On 29 Jan 2014, at 02:03, Steve Haflich shaflich@gmail.com wrote:
I'm in a grumpy mood today, so I decided to take out my frustrations on the ANS for CL, or implementations thereof. Consider carefully what the following form should return:
(let ((v (make-array 10 :initial-contents '(0 1 2 3 4 5 6 7 8 9) :fill-pointer 5))) (loop for x across v when (eql x 2) do (incf (fill-pointer v)) collect x))
ACL and SBCL both return (0 1 2 3 4). Probably every other implementation does too. I believe the ANS requires the return to be (0 1 2 3 4 5), although the definition in 6.1.2.1.5 The for-as-across subclause uses various undefined terminology. (We of X3J13 understood that the loop specification was not our best work.)
Don’t write such code. ;)
I recall reading Niklaus Wirth’s explanation why he dropped the FOR statement when moving from Modula-2 to Oberon (“FOR i FROM 0 to n DO …”), the reason being that it’s unclear when the boundaries are reached, and also that it’s unclear what happens when the boundaries have already been reached before the first iteration. He kept only WHILE and REPEAT/UNTIL, because with those statements, it is never ambiguous what you mean.
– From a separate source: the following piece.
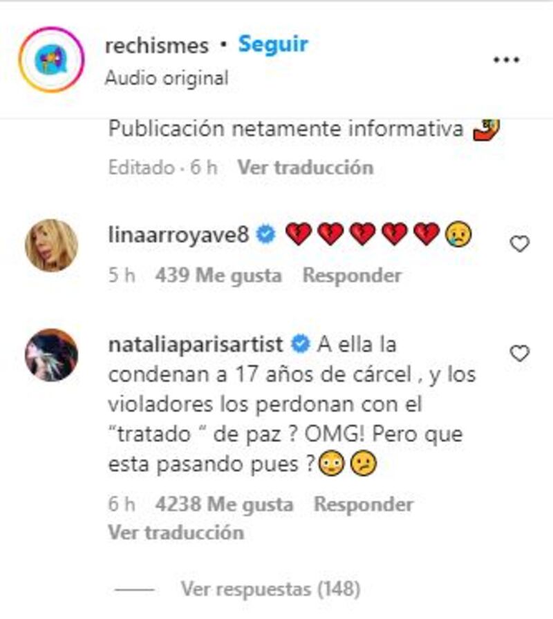Image resolution: width=553 pixels, height=619 pixels.
Task: Open linaarroyave8's profile avatar
Action: pyautogui.click(x=51, y=245)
This is also how I try to use LOOP: If it’s unambiguous what a high-level form could mean, I use it, but otherwise, I switch to a lower-level form, even if the high-level form happens to give me the correct result. I prefer my code to be understandable just from reading it. (I don’t always succeed... ;)
Pascal
-- Pascal Costanza The views expressed in this email are my own, and not those of my employer.